• Text shown:
Thoughts on Ephesians 2:15

I came across Ephesians 2:15 yesterday while studying with some close friends, and it caused me to do a double take.

Ephesians 2:14-16 (ESV)
For he himself is our peace, who has made us both one and has broken down in his flesh the dividing wall of hostility by abolishing the law of commandments expressed in ordinances, that he might create in himself one new man in place of the two, so making peace, and might reconcile us both to God in one body through the cross, thereby killing the hostility.

Does Paul really claim that Yeshua abolished the law of commandments? It seems pretty black and white when you look at it, but a closer look and a deeper study reveal some issues with this common understanding.

He opens this paragraph to the gentiles at Ephesus by saying “So, remember that at one time you were gentiles, looked down upon and scorned by the Jews for your lack of Covenant with God, and at that time you were separated from Messiah, alienated from the commonwealth of Israel, and foreigners to the covenants which God made with His people, utterly hopeless and without God.” (my own paraphrase)

If you go back to chapter 1 you will discover to what Paul is contrasting this prior hopeless, Godless, covenant-less scenario. Paul is giving us a rundown of everything that God did for us when He chose to send His Son to die for our sins (I’ll let you read it, it spans almost a whole chapter). Basically, God gave the gentiles knowledge of the covenants, gave them hope, gave them an inheritance, and gave them grace by forgiving their sins. Chapter 2 goes on to say “And even tho God gave all authority over the believers to Yeshua as a head and leader of that body, you were still wallowing in your sins and lusts, following the ways of the world, even following satan himself through other men! Yet even so, God, the merciful God that He is, because of his astounding love for us – even though we stank with sin – gave us life thru Messiah, saved us by His grace, and gave us a place of equal inheritance next to Messiah on the throne in Heaven. You have been saved by grace, not by anything of your own doing – it’s God’s gift, so that you can’t foolishly boast.” (Again, my own paraphrase)

• Data extract:
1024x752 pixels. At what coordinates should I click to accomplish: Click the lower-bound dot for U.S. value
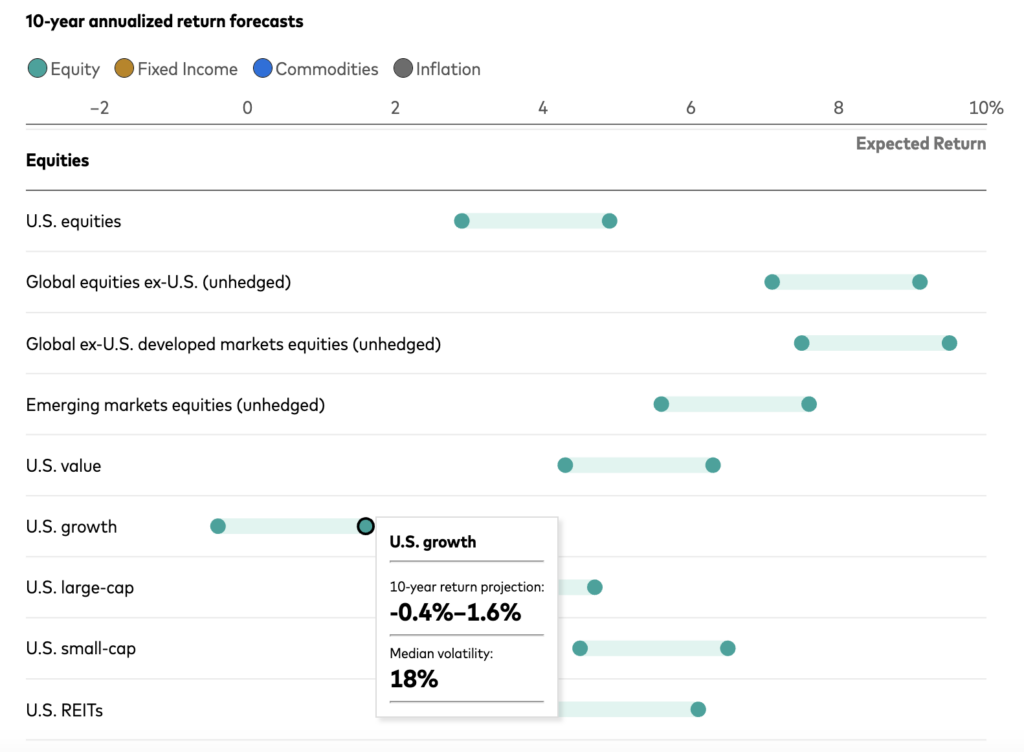[565, 465]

• What you will do:
1) From the Ephesians 2:15 post, write out the passage between "Does Paul really" and "this common understanding.", inclusive.
2) Condense the paragraph of the Ephesians 2:15 post that begins "If you go back to chapter 1" into a shorter version that keeps its main facts.
3) Proceed with the Ephesians 2:15 post, writing on from the point where it stops.

• Response list:
1)
Does Paul really claim that Yeshua abolished the law of commandments? It seems pretty black and white when you look at it, but a closer look and a deeper study reveal some issues with this common understanding.

2) Chapter 1 reveals what Paul sets against the gentiles' earlier hopeless, Godless, covenant-less condition. Across nearly the whole chapter, he recounts what God did by sending His Son to die for sins: giving the gentiles knowledge of the covenants, hope, an inheritance, and grace through forgiveness. In the writer's paraphrase of chapter 2, God gave Yeshua authority as head of the believers, yet the readers were still living in sin and lust and following the world and even satan through other men. Even so, the merciful God, out of great love, gave them life through Messiah and saved them by grace. He also gave them an equal inheritance beside Messiah on the throne in Heaven. This salvation is God's gift, not their own doing, so no one can boast.

3)
Paul is on a tirade of giving the Ephesians both a pat on the back, and a sobering reminder that their faith is not something they get to take credit for, all the glory for their salvation (and ours) goes to God alone.

Then comes the tricky part. Paul tells the Ephesians,

Ephesians 2:10 (ESV)
For we are his workmanship, created in Messiah Yeshua for good works, which God prepared beforehand, that we should walk in them.

Whoa, whoa, whoa, hold up. Let’s back that up just a second. God created us in Messiah for good works, which were prepared beforehand so that we might walk in them? What in the world does that mean? What does he mean by works? And how do we walk in them? I think we need to talk to some friends about this for just a second.

1 John 2:1-6 (ESV)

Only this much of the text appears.